_Provided entries_
- - -
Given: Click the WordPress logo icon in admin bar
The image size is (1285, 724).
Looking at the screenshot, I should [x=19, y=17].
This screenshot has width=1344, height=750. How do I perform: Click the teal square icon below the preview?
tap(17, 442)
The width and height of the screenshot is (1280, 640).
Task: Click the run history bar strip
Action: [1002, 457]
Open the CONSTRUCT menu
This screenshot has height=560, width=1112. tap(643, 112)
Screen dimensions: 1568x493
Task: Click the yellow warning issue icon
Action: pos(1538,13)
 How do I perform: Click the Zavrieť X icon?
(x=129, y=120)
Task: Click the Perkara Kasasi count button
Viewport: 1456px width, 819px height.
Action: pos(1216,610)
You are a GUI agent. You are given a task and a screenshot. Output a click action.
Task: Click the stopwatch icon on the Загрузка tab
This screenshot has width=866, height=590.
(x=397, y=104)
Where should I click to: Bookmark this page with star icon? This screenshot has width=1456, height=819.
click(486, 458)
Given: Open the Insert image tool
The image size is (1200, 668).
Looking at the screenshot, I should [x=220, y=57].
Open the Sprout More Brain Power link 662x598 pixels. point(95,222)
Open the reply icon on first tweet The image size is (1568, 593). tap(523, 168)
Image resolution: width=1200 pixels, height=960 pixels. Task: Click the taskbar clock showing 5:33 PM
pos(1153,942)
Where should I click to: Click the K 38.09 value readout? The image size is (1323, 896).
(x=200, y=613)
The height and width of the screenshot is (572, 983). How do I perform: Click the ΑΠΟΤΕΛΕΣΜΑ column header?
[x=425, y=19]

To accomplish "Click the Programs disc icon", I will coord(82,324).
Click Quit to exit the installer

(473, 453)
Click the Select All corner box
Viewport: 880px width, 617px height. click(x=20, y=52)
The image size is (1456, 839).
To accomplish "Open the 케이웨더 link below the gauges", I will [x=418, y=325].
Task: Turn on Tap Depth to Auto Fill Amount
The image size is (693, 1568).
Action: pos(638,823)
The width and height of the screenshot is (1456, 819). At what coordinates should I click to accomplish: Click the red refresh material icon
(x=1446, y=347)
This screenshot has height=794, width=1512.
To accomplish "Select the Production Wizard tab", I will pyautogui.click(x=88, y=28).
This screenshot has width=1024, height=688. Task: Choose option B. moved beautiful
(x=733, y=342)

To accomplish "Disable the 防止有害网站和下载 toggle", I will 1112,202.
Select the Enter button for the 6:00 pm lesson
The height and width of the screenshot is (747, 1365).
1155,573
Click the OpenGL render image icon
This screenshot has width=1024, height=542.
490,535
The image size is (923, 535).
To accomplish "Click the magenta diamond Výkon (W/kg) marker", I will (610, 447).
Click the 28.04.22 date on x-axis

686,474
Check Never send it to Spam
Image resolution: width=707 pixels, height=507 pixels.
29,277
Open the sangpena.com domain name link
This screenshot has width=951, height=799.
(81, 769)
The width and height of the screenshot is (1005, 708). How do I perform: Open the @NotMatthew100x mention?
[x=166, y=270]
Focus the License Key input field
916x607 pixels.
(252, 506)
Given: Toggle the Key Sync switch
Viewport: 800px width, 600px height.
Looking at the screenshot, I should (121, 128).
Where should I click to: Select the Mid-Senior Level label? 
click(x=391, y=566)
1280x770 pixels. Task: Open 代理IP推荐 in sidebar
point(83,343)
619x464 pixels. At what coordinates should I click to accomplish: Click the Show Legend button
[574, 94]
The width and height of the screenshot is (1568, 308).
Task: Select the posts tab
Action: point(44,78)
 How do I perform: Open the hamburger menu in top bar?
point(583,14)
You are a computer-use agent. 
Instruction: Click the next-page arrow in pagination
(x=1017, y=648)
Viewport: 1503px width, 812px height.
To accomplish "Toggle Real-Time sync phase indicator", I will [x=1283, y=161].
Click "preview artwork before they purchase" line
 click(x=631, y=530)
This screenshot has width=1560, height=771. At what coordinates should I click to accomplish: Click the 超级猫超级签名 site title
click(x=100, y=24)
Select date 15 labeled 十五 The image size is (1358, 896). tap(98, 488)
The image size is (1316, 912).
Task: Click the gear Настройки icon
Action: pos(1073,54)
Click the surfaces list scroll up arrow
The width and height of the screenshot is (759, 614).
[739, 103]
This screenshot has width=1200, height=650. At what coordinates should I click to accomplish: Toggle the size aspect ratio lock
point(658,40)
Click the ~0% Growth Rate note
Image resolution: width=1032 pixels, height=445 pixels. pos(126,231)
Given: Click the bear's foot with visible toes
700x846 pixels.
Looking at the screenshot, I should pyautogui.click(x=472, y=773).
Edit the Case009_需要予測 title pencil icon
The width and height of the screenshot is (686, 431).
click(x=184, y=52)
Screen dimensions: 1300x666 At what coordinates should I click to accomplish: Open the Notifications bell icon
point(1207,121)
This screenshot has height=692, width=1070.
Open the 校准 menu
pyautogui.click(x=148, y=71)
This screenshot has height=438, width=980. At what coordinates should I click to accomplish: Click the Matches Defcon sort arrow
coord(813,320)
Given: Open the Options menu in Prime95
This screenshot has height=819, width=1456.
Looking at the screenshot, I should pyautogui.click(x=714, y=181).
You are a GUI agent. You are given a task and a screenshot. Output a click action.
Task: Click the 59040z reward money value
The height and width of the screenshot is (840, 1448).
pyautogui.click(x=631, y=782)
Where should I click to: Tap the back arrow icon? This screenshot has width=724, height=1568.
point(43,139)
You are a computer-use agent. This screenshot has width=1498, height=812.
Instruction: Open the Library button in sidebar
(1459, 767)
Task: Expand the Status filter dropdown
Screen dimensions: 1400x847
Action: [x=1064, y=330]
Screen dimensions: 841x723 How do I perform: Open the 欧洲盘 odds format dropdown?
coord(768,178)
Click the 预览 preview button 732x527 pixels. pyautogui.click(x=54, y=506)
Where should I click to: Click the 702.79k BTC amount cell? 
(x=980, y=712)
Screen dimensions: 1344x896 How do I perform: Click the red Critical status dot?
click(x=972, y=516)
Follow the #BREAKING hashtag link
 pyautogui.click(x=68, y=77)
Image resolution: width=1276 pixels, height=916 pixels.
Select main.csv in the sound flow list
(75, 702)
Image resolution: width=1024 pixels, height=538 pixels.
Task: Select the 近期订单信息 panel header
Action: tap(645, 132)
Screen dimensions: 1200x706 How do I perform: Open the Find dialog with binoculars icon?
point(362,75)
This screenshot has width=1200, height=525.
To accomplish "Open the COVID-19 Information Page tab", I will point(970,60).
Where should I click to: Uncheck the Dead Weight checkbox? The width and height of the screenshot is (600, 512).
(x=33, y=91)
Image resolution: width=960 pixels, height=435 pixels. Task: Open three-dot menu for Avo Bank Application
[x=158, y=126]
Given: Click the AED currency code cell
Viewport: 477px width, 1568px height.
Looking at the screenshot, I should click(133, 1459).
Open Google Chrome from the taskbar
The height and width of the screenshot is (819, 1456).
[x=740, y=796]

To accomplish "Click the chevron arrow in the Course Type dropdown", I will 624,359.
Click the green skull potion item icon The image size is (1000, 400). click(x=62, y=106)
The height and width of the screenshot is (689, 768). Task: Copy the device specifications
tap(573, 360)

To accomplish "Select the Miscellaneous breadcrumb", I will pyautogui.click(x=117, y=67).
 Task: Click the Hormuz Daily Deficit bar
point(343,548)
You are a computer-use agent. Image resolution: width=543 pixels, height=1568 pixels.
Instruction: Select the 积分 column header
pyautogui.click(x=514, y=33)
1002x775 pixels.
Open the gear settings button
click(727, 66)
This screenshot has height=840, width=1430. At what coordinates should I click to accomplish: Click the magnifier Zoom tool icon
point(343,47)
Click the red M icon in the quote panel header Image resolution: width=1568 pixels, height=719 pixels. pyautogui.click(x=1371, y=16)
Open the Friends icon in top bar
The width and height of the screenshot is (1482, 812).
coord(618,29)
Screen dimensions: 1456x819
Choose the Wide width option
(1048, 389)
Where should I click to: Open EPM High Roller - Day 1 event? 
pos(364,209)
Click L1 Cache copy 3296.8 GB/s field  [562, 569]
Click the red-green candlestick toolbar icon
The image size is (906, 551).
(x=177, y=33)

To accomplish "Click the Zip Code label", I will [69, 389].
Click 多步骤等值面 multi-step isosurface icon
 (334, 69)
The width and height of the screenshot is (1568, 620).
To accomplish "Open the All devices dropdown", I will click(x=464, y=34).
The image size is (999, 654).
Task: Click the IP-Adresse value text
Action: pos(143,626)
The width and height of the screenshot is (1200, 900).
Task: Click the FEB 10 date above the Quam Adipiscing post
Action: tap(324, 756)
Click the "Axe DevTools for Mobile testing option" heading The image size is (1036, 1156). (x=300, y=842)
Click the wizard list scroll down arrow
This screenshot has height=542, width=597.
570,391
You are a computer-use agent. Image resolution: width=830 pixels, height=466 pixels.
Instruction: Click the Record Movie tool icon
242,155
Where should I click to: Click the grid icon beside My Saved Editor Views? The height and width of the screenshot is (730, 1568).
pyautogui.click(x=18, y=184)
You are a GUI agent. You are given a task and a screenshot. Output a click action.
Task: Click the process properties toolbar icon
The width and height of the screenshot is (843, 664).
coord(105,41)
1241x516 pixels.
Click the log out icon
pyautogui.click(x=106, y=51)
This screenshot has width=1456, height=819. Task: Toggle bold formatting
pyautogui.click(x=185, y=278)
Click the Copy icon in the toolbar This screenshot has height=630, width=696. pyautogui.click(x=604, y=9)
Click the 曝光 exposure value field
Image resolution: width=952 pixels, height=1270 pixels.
- - -
_Written task_
Copy out the lines of the data word for word, starting at the line that contains "This screenshot has width=1200, height=650." and ending at the line that contains "pyautogui.click(x=68, y=77)".

_Output of the task_
This screenshot has width=1200, height=650. At what coordinates should I click to accomplish: Toggle the size aspect ratio lock
point(658,40)
Click the ~0% Growth Rate note
Image resolution: width=1032 pixels, height=445 pixels. pos(126,231)
Given: Click the bear's foot with visible toes
700x846 pixels.
Looking at the screenshot, I should pyautogui.click(x=472, y=773).
Edit the Case009_需要予測 title pencil icon
The width and height of the screenshot is (686, 431).
click(x=184, y=52)
Screen dimensions: 1300x666 At what coordinates should I click to accomplish: Open the Notifications bell icon
point(1207,121)
This screenshot has height=692, width=1070.
Open the 校准 menu
pyautogui.click(x=148, y=71)
This screenshot has height=438, width=980. At what coordinates should I click to accomplish: Click the Matches Defcon sort arrow
coord(813,320)
Given: Open the Options menu in Prime95
This screenshot has height=819, width=1456.
Looking at the screenshot, I should pyautogui.click(x=714, y=181).
You are a GUI agent. You are given a task and a screenshot. Output a click action.
Task: Click the 59040z reward money value
The height and width of the screenshot is (840, 1448).
pyautogui.click(x=631, y=782)
Where should I click to: Tap the back arrow icon? This screenshot has width=724, height=1568.
point(43,139)
You are a computer-use agent. This screenshot has width=1498, height=812.
Instruction: Open the Library button in sidebar
(1459, 767)
Task: Expand the Status filter dropdown
Screen dimensions: 1400x847
Action: [x=1064, y=330]
Screen dimensions: 841x723 How do I perform: Open the 欧洲盘 odds format dropdown?
coord(768,178)
Click the 预览 preview button 732x527 pixels. pyautogui.click(x=54, y=506)
Where should I click to: Click the 702.79k BTC amount cell? 
(x=980, y=712)
Screen dimensions: 1344x896 How do I perform: Click the red Critical status dot?
click(x=972, y=516)
Follow the #BREAKING hashtag link
 pyautogui.click(x=68, y=77)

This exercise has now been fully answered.